Colombo, il quale aveva sperato di potersi alla perfine riposare delle sue fatiche e delle sue cure, si trovava per tal modo, e suo malgrado, spinto sotto la mano de’ suoi persecutori. I marinai che per commiserazione aveva condotti a sue proprie spese, e fra’ quali aveanvi antichi ribelli, non potevano ottenere dagli uffici della marina il pagamento del loro salario. Conoscendo la sua generosità, importunavano l’Ammiraglio coi loro richiami, nella ferma persuasione che non tralascerebbe di far valere i loro diritti. Obbligato a stare in letto, impedito da’ suoi dolori, scrivendo a gran fatica, egli sapeva che gli emissari de’ suoi nemici, i ribelli che avevano attentato alla sua vita, erano liberi e accolti alla corte, ove andavano arricciati, e olezzanti di odori e di muschio, secondo la sua propria espressione, a mostrare le loro barbe impudenti1, ed a macchinare contro di lui, mentre i documenti del loro processo erano rimasti sulla nave, che uscita appena dal porto dovette rientrare a San Domingo per rifornirvisi di alberi. Colombo scriveva ai Re affine di prevenirli di quanto er’avvenuto: scriveva al tesoriere Morales e, per timore che prestasse orecchio alle calunnie dei Porras, mandavagli copia degli scongiuri co’ quali i ribelli, sollecitando il suo perdono, si erano obbligati a obbedirgli. Si rivolse altresì al dottore Angulo, ed al licenziato Zapata, segretario della corte, per attenuare l’effetto delle accuse dei Porras.

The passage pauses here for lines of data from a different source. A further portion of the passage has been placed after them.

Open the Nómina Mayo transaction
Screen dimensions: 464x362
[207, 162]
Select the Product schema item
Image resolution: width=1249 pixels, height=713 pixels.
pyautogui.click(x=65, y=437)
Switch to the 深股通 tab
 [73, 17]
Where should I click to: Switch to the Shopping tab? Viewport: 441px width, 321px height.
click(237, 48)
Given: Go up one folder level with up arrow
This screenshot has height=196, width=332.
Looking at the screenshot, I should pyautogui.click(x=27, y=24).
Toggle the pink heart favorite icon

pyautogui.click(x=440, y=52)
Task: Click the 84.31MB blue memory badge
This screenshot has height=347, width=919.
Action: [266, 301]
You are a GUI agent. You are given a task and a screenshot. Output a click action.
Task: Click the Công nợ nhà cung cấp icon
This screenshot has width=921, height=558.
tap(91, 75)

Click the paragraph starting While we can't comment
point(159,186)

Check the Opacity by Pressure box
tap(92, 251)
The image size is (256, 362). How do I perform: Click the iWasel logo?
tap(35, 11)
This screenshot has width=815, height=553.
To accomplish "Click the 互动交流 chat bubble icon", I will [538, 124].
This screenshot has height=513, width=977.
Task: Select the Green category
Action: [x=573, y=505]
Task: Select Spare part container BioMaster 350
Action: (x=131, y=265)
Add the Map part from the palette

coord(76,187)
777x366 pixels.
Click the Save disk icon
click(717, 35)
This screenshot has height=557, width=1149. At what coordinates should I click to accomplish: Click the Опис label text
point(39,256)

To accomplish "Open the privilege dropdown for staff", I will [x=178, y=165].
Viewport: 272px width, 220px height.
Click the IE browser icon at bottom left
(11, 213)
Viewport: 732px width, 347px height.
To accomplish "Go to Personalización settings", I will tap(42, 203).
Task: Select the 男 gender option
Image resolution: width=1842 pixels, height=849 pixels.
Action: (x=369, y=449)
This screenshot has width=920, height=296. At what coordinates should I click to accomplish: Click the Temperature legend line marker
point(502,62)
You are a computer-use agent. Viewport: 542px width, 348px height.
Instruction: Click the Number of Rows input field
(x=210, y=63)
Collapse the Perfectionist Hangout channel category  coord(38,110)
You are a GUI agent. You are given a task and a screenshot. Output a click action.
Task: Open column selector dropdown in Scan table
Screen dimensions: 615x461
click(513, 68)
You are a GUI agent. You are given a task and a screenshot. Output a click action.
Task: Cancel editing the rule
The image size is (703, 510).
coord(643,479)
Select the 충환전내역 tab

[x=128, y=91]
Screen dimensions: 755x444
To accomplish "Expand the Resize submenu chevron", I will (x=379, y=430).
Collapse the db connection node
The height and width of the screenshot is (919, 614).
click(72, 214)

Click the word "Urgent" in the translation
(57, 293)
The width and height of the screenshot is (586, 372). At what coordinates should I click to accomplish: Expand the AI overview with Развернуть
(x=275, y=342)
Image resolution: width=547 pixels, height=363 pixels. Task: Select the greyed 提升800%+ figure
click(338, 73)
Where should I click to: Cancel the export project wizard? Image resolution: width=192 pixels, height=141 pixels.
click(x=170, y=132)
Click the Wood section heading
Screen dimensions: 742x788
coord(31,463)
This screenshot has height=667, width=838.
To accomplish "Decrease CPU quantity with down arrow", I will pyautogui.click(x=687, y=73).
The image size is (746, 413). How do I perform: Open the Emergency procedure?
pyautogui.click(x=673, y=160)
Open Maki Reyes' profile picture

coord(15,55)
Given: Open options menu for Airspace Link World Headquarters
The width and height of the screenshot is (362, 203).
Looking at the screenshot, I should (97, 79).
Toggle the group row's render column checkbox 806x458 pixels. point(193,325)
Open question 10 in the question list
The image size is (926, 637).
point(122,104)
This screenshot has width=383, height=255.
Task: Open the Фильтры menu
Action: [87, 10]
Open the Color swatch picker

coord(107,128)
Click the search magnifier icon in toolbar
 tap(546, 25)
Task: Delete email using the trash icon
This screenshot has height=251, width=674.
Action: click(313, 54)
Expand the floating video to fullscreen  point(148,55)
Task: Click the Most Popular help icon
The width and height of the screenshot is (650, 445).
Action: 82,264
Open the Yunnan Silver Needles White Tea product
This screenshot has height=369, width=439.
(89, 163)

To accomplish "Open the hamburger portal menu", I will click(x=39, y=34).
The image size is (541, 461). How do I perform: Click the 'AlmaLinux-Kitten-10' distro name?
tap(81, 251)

Oppresso da’ suoi dolori fisici, l’Ammiraglio pativa altresì del più vivo patimento morale che potesse straziare uman cuore: sapeva in preda ad un male incurabile l’eroica Donna che lo aveva compreso, e si era fatta sua protettrice, e sua amica: egli non poteva in quel terribile contrattempo nè parlarle, nè scriverle: non osava nemmeno richiamarsi direttamente alla sua memoria; era morta la virtuosa donna Juana della Torre, la

  1. “Ellos fueron allá con sus barbas de poca vergüenza.” — Cartas de don Cristobal Colon á su híjo don Diego. — Fecha en Devilla á 21 noviembre 1504.